Start of Recorded data

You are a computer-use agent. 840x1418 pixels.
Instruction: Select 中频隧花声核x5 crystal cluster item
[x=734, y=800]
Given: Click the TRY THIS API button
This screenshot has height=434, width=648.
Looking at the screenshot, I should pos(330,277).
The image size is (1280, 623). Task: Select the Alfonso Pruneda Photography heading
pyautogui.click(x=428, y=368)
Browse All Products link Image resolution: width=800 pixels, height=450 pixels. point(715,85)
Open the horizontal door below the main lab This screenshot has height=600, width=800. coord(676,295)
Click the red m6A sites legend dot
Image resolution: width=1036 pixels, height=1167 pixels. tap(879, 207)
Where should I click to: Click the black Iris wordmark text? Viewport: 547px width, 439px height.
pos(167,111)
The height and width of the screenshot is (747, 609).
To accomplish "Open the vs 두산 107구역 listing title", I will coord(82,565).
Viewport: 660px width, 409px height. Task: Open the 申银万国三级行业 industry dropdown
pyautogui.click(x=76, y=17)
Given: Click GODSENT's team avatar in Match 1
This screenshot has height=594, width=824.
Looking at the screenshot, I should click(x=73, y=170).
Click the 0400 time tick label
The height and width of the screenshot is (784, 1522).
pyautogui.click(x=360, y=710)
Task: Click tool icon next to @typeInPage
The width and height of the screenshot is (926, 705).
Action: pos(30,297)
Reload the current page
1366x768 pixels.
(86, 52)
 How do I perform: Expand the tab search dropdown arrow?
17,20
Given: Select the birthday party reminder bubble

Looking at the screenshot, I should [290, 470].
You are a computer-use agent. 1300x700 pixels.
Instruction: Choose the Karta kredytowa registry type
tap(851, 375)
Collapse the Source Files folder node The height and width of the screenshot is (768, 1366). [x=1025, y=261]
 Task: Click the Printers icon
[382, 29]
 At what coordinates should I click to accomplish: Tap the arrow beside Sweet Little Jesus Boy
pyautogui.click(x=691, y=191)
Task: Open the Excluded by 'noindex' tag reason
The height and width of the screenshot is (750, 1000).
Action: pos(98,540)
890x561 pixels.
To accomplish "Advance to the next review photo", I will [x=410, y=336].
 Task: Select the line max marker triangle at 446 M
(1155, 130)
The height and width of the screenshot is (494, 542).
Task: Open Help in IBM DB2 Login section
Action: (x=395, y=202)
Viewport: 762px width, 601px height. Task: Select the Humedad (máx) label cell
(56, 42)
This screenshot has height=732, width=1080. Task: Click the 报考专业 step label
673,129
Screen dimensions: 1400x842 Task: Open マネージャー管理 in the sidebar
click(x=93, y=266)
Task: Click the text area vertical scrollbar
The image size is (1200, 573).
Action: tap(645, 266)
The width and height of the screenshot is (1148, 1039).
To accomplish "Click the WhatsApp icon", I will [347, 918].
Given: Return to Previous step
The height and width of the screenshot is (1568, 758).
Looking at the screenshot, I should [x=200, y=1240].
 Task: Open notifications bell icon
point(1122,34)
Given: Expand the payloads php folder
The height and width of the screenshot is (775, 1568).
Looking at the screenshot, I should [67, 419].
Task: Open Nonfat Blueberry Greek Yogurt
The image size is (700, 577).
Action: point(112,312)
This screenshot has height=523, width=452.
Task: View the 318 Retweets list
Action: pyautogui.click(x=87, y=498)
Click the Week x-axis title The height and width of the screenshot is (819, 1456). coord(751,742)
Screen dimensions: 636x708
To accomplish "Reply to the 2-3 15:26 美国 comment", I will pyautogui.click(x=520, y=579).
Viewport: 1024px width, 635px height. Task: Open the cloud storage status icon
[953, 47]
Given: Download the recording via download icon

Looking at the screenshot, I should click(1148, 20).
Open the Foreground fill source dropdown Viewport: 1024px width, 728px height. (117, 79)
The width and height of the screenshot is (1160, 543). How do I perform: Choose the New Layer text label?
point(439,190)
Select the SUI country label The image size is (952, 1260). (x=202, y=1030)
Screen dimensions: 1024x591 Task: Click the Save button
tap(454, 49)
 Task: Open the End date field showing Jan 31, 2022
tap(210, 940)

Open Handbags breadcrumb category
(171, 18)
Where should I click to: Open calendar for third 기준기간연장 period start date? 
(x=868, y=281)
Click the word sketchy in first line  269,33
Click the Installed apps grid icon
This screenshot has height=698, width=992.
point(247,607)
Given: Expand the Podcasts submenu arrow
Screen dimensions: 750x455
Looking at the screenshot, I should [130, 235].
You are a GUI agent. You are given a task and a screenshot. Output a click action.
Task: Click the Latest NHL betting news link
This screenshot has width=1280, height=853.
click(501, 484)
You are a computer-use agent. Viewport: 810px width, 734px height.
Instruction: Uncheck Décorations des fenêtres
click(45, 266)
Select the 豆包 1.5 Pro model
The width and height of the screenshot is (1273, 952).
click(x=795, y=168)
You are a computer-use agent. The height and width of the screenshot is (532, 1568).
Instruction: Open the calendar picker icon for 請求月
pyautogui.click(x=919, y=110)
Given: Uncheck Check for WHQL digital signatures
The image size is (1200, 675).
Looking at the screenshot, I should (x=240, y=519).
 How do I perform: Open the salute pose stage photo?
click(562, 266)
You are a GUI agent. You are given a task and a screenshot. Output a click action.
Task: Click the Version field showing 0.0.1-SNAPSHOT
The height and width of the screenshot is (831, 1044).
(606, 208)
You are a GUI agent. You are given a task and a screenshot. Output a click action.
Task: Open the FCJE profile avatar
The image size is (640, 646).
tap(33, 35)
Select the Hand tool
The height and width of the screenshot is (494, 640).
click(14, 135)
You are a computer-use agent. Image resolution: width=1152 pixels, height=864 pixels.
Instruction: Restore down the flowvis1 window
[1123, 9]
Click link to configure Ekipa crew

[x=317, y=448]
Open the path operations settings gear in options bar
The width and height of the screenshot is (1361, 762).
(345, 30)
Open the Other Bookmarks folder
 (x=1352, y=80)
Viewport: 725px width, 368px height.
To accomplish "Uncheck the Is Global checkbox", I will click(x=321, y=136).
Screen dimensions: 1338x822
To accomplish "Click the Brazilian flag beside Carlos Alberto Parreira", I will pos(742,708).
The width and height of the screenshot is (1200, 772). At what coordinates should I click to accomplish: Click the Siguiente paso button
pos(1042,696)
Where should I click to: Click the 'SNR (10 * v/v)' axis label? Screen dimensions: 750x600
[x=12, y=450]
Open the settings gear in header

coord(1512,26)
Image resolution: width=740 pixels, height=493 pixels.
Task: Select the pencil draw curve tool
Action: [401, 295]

End of Recorded data

Copy out every line of the listing that includes the string "avatar".

Given: Click GODSENT's team avatar in Match 1
Task: Open the FCJE profile avatar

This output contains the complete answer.